Are you able to quote each entry exactly as written?
Material for this task START
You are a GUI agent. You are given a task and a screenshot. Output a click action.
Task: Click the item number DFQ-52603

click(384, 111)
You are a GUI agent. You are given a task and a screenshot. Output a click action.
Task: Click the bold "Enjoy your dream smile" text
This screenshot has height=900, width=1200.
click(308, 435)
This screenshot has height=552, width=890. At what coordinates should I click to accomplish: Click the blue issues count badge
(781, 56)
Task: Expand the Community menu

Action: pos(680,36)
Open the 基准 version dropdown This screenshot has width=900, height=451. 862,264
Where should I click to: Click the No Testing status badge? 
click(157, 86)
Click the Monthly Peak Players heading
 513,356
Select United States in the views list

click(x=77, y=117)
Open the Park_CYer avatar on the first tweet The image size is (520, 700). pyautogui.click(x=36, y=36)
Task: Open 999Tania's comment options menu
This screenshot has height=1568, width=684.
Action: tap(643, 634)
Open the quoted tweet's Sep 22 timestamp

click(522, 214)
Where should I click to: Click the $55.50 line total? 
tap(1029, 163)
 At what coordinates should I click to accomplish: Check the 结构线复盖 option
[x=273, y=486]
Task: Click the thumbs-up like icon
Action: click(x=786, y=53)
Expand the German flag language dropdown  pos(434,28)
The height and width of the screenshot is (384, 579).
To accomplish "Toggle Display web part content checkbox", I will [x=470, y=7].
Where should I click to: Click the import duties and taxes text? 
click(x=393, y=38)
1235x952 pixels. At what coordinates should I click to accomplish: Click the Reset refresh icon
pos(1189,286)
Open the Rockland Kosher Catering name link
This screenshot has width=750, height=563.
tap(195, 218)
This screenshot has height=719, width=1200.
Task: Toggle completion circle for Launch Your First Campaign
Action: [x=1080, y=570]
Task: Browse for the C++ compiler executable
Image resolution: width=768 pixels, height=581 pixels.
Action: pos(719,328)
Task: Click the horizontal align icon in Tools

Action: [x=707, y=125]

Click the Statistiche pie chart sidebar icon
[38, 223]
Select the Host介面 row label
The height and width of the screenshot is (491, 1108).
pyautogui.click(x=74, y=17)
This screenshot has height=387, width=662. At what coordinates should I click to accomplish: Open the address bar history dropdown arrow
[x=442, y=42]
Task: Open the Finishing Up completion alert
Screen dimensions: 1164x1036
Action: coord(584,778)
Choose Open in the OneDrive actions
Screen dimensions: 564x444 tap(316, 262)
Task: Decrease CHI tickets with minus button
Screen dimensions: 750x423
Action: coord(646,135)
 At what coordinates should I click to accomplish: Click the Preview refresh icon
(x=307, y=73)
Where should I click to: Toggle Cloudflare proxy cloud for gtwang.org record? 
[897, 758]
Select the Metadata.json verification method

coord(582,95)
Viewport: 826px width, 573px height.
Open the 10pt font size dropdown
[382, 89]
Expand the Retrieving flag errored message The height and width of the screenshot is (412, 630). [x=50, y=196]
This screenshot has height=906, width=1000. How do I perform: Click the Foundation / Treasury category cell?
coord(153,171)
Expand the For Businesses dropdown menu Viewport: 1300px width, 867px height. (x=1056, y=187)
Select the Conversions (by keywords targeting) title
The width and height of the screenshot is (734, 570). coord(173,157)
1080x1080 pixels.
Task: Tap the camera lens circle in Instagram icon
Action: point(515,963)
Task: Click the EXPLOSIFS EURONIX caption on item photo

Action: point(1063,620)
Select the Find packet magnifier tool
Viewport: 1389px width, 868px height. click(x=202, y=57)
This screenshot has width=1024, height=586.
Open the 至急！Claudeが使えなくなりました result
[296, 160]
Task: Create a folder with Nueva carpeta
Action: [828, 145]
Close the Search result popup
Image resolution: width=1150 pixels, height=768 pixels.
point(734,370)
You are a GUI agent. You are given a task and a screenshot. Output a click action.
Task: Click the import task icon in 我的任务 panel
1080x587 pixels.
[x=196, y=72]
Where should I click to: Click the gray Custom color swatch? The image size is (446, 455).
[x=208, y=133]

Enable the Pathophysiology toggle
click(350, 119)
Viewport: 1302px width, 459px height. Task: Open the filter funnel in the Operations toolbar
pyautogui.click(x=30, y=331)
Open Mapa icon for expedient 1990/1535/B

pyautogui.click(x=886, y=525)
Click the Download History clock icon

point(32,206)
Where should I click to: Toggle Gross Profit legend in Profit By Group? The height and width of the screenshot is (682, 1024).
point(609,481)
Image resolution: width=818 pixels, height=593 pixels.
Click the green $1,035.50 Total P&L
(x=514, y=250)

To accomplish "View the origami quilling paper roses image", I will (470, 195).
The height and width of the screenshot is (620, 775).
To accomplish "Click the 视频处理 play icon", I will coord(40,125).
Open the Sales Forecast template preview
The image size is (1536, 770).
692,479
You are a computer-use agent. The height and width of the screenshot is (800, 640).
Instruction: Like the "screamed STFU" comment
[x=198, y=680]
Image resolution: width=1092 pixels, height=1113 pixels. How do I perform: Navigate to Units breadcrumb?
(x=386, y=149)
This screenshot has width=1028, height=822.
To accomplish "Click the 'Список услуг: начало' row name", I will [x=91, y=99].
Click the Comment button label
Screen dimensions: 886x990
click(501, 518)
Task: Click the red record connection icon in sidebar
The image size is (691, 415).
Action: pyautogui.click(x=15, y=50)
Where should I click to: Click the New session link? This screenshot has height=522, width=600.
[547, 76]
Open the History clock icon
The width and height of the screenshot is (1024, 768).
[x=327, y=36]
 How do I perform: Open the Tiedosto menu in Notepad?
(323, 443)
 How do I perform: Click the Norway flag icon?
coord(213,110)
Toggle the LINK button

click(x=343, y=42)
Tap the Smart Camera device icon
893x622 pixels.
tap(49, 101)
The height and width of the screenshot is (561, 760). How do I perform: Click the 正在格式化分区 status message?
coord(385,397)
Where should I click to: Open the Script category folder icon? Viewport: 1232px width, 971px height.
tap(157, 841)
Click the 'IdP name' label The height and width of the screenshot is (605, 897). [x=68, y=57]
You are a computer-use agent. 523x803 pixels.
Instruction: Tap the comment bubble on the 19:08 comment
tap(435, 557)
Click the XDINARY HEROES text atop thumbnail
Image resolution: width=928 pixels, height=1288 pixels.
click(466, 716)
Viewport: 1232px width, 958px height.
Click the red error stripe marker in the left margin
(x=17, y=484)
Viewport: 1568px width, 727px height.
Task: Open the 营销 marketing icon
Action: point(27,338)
Material for this task END
■ Exercise solution
You are a GUI agent. You are given a task and a screenshot. Output a click action.
Task: Click the item number DFQ-52603

click(384, 111)
You are a GUI agent. You are given a task and a screenshot. Output a click action.
Task: Click the bold "Enjoy your dream smile" text
This screenshot has height=900, width=1200.
click(308, 435)
This screenshot has height=552, width=890. At what coordinates should I click to accomplish: Click the blue issues count badge
(781, 56)
Task: Expand the Community menu

Action: pos(680,36)
Open the 基准 version dropdown This screenshot has width=900, height=451. 862,264
Where should I click to: Click the No Testing status badge? 
click(157, 86)
Click the Monthly Peak Players heading
 513,356
Select United States in the views list

click(x=77, y=117)
Open the Park_CYer avatar on the first tweet The image size is (520, 700). pyautogui.click(x=36, y=36)
Task: Open 999Tania's comment options menu
This screenshot has height=1568, width=684.
Action: tap(643, 634)
Open the quoted tweet's Sep 22 timestamp

click(522, 214)
Where should I click to: Click the $55.50 line total? 
tap(1029, 163)
 At what coordinates should I click to accomplish: Check the 结构线复盖 option
[x=273, y=486]
Task: Click the thumbs-up like icon
Action: click(x=786, y=53)
Expand the German flag language dropdown  pos(434,28)
The height and width of the screenshot is (384, 579).
To accomplish "Toggle Display web part content checkbox", I will [x=470, y=7].
Where should I click to: Click the import duties and taxes text? 
click(x=393, y=38)
1235x952 pixels. At what coordinates should I click to accomplish: Click the Reset refresh icon
pos(1189,286)
Open the Rockland Kosher Catering name link
This screenshot has width=750, height=563.
tap(195, 218)
This screenshot has height=719, width=1200.
Task: Toggle completion circle for Launch Your First Campaign
Action: [x=1080, y=570]
Task: Browse for the C++ compiler executable
Image resolution: width=768 pixels, height=581 pixels.
Action: pos(719,328)
Task: Click the horizontal align icon in Tools

Action: [x=707, y=125]

Click the Statistiche pie chart sidebar icon
[38, 223]
Select the Host介面 row label
The height and width of the screenshot is (491, 1108).
pyautogui.click(x=74, y=17)
This screenshot has height=387, width=662. At what coordinates should I click to accomplish: Open the address bar history dropdown arrow
[x=442, y=42]
Task: Open the Finishing Up completion alert
Screen dimensions: 1164x1036
Action: coord(584,778)
Choose Open in the OneDrive actions
Screen dimensions: 564x444 tap(316, 262)
Task: Decrease CHI tickets with minus button
Screen dimensions: 750x423
Action: coord(646,135)
 At what coordinates should I click to accomplish: Click the Preview refresh icon
(x=307, y=73)
Where should I click to: Toggle Cloudflare proxy cloud for gtwang.org record? 
[897, 758]
Select the Metadata.json verification method

coord(582,95)
Viewport: 826px width, 573px height.
Open the 10pt font size dropdown
[382, 89]
Expand the Retrieving flag errored message The height and width of the screenshot is (412, 630). [x=50, y=196]
This screenshot has height=906, width=1000. How do I perform: Click the Foundation / Treasury category cell?
coord(153,171)
Expand the For Businesses dropdown menu Viewport: 1300px width, 867px height. (x=1056, y=187)
Select the Conversions (by keywords targeting) title
The width and height of the screenshot is (734, 570). coord(173,157)
1080x1080 pixels.
Task: Tap the camera lens circle in Instagram icon
Action: point(515,963)
Task: Click the EXPLOSIFS EURONIX caption on item photo

Action: point(1063,620)
Select the Find packet magnifier tool
Viewport: 1389px width, 868px height. click(x=202, y=57)
This screenshot has width=1024, height=586.
Open the 至急！Claudeが使えなくなりました result
[296, 160]
Task: Create a folder with Nueva carpeta
Action: [828, 145]
Close the Search result popup
Image resolution: width=1150 pixels, height=768 pixels.
point(734,370)
You are a GUI agent. You are given a task and a screenshot. Output a click action.
Task: Click the import task icon in 我的任务 panel
1080x587 pixels.
[x=196, y=72]
Where should I click to: Click the gray Custom color swatch? The image size is (446, 455).
[x=208, y=133]

Enable the Pathophysiology toggle
click(350, 119)
Viewport: 1302px width, 459px height. Task: Open the filter funnel in the Operations toolbar
pyautogui.click(x=30, y=331)
Open Mapa icon for expedient 1990/1535/B

pyautogui.click(x=886, y=525)
Click the Download History clock icon

point(32,206)
Where should I click to: Toggle Gross Profit legend in Profit By Group? The height and width of the screenshot is (682, 1024).
point(609,481)
Image resolution: width=818 pixels, height=593 pixels.
Click the green $1,035.50 Total P&L
(x=514, y=250)

To accomplish "View the origami quilling paper roses image", I will (470, 195).
The height and width of the screenshot is (620, 775).
To accomplish "Click the 视频处理 play icon", I will coord(40,125).
Open the Sales Forecast template preview
The image size is (1536, 770).
692,479
You are a computer-use agent. The height and width of the screenshot is (800, 640).
Instruction: Like the "screamed STFU" comment
[x=198, y=680]
Image resolution: width=1092 pixels, height=1113 pixels. How do I perform: Navigate to Units breadcrumb?
(x=386, y=149)
This screenshot has width=1028, height=822.
To accomplish "Click the 'Список услуг: начало' row name", I will [x=91, y=99].
Click the Comment button label
Screen dimensions: 886x990
click(501, 518)
Task: Click the red record connection icon in sidebar
The image size is (691, 415).
Action: pyautogui.click(x=15, y=50)
Where should I click to: Click the New session link? This screenshot has height=522, width=600.
[547, 76]
Open the History clock icon
The width and height of the screenshot is (1024, 768).
[x=327, y=36]
 How do I perform: Open the Tiedosto menu in Notepad?
(323, 443)
 How do I perform: Click the Norway flag icon?
coord(213,110)
Toggle the LINK button

click(x=343, y=42)
Tap the Smart Camera device icon
893x622 pixels.
tap(49, 101)
The height and width of the screenshot is (561, 760). How do I perform: Click the 正在格式化分区 status message?
coord(385,397)
Where should I click to: Open the Script category folder icon? Viewport: 1232px width, 971px height.
tap(157, 841)
Click the 'IdP name' label The height and width of the screenshot is (605, 897). [x=68, y=57]
You are a computer-use agent. 523x803 pixels.
Instruction: Tap the comment bubble on the 19:08 comment
tap(435, 557)
Click the XDINARY HEROES text atop thumbnail
Image resolution: width=928 pixels, height=1288 pixels.
click(466, 716)
Viewport: 1232px width, 958px height.
Click the red error stripe marker in the left margin
(x=17, y=484)
Viewport: 1568px width, 727px height.
Task: Open the 营销 marketing icon
Action: point(27,338)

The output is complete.